▶ **Input for this task**

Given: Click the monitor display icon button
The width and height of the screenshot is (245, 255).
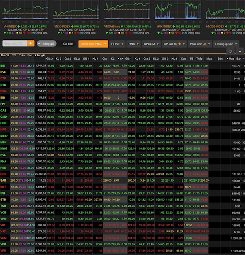Looking at the screenshot, I should pyautogui.click(x=230, y=51).
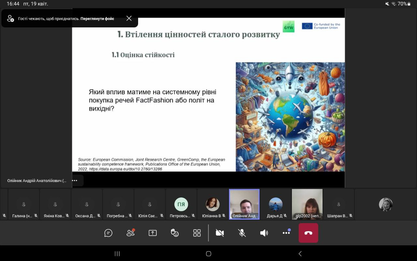417x261 pixels.
Task: Open raise hand and reactions icon
Action: click(x=175, y=233)
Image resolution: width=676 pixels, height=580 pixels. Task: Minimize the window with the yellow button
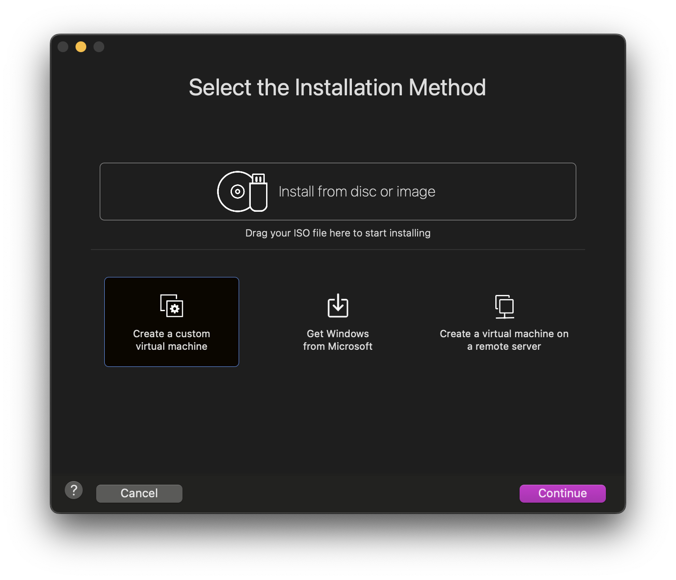click(81, 47)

▶ **Exercise brief**
How many lines in the rows above contain the string "width"? Give only the number.

▶ **Written reply**
2